This occurred at the same time that the World Bank released its latest Gulf Economic Update (GEU), which stated that increased oil receipts combined with a gradual rebound in the UAE’s non-oil sector will boost fiscal revenue, causing a fiscal surplus to be roughly 4.4 percent of GDP in 2022.
According to the estimate, the UAE’s current account surplus will reach 11.2 percent of GDP in 2022 thanks to recent bilateral free trade agreements with Asian countries and robust oil exports. However, the bank anticipated that real GDP would drop to 4.1 percent in 2023 due to a potential slowdown in global demand and tighter financial conditions.
The Gulf Cooperation Council’s (GCC) economies are anticipated to grow by 6.9 percent in 2022 before slowing to 3.7 percent and 2.4 percent in 2023 and 2024, respectively, according to the GEU.
Issam Abousleiman, regional director for the GCC at the World Bank, stated “There is an excellent and timely opportunity to diversify the economy further using a green growth strategy, and playing a leading role in the global transition to low-carbon economies“.

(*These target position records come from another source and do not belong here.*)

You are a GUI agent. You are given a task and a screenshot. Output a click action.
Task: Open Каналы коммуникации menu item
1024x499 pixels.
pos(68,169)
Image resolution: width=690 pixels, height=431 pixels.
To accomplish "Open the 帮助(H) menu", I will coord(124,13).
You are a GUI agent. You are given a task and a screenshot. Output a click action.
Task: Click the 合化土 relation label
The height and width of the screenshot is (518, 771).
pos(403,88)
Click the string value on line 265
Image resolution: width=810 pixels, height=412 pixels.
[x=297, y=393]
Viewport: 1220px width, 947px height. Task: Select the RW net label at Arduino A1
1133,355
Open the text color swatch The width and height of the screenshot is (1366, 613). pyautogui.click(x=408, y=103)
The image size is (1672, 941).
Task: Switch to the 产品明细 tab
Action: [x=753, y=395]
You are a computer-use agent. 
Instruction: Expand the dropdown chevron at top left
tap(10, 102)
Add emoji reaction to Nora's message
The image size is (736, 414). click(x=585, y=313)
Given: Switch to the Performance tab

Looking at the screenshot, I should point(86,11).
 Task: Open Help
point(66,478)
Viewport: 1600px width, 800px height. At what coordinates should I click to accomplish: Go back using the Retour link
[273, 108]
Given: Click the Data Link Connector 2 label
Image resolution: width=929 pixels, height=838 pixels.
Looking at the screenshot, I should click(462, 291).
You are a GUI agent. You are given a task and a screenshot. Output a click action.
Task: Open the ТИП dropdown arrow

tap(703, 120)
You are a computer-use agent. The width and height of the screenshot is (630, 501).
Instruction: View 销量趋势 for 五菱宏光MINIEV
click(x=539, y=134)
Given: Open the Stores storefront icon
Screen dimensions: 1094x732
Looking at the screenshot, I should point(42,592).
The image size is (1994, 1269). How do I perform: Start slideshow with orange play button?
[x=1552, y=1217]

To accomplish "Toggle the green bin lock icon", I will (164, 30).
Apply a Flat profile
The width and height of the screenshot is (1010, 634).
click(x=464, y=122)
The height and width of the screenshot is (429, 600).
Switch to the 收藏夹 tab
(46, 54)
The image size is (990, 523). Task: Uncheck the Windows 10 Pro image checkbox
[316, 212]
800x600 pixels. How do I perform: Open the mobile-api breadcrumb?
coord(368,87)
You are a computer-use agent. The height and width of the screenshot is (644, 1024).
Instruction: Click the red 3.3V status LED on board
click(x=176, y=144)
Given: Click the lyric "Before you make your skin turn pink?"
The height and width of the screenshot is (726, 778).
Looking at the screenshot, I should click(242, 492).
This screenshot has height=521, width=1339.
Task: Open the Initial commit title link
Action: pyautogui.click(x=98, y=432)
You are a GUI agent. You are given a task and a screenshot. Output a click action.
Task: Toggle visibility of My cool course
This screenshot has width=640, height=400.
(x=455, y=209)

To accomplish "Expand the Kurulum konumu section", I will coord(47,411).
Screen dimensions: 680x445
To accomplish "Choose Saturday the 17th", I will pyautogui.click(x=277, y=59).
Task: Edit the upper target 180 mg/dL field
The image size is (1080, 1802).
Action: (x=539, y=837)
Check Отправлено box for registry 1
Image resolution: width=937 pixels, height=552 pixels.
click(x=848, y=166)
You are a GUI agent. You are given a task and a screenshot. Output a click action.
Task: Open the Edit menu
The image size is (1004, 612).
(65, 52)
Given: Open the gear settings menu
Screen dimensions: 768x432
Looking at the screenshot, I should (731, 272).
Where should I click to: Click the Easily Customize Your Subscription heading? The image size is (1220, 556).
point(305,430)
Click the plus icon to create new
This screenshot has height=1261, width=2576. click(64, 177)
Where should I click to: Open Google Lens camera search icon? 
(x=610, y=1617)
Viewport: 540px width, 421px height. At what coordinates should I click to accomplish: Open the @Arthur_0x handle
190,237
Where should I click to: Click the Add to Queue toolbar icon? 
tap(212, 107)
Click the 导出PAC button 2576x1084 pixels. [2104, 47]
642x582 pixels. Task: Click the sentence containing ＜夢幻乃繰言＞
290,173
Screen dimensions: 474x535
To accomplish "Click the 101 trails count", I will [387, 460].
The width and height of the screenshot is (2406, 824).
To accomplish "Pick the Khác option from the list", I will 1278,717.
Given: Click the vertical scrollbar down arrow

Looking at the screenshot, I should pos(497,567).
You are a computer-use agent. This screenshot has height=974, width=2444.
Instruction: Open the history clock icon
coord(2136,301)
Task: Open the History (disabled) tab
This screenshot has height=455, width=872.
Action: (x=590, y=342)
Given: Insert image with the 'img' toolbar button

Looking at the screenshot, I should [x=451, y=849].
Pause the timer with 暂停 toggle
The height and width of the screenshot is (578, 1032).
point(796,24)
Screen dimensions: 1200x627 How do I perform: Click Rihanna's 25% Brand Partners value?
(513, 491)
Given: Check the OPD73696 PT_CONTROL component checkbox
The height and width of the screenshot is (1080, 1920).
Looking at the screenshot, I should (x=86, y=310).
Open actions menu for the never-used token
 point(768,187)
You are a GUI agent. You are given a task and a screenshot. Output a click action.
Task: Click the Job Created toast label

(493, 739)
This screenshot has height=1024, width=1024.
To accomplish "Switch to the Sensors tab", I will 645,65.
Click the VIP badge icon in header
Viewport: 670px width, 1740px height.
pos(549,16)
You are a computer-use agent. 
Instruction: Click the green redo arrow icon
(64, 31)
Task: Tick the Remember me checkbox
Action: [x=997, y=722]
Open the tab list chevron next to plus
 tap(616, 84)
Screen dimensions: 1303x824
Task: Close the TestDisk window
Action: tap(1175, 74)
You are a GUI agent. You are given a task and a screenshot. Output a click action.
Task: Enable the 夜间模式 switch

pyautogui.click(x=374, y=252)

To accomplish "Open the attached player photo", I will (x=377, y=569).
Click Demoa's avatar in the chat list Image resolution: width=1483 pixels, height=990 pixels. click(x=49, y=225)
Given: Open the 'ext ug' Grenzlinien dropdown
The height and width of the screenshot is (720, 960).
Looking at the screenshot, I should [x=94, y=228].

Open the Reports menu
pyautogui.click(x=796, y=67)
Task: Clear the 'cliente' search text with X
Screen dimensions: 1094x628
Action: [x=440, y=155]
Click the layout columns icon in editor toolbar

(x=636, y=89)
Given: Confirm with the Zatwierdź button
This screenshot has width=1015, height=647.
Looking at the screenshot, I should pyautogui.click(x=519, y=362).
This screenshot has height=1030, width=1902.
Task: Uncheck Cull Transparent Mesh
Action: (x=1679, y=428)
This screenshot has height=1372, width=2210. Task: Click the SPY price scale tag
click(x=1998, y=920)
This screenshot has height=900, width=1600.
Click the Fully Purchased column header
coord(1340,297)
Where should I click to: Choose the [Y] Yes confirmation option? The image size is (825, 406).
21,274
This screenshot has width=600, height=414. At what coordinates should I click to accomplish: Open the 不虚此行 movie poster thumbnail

The analysis predicts that the combined GDP of the GCC nations would be close to US$ 2 trillion in 2022.
The GDP of the GCC as a whole would increase to an anticipated US$ 6 trillion by 2050 if business as usual were to continue. However, the GDP of the GCC nations might increase to approximately US$ 13 trillion by 2050 if they adopted a green growth plan that would aid and speed up their economic diversification.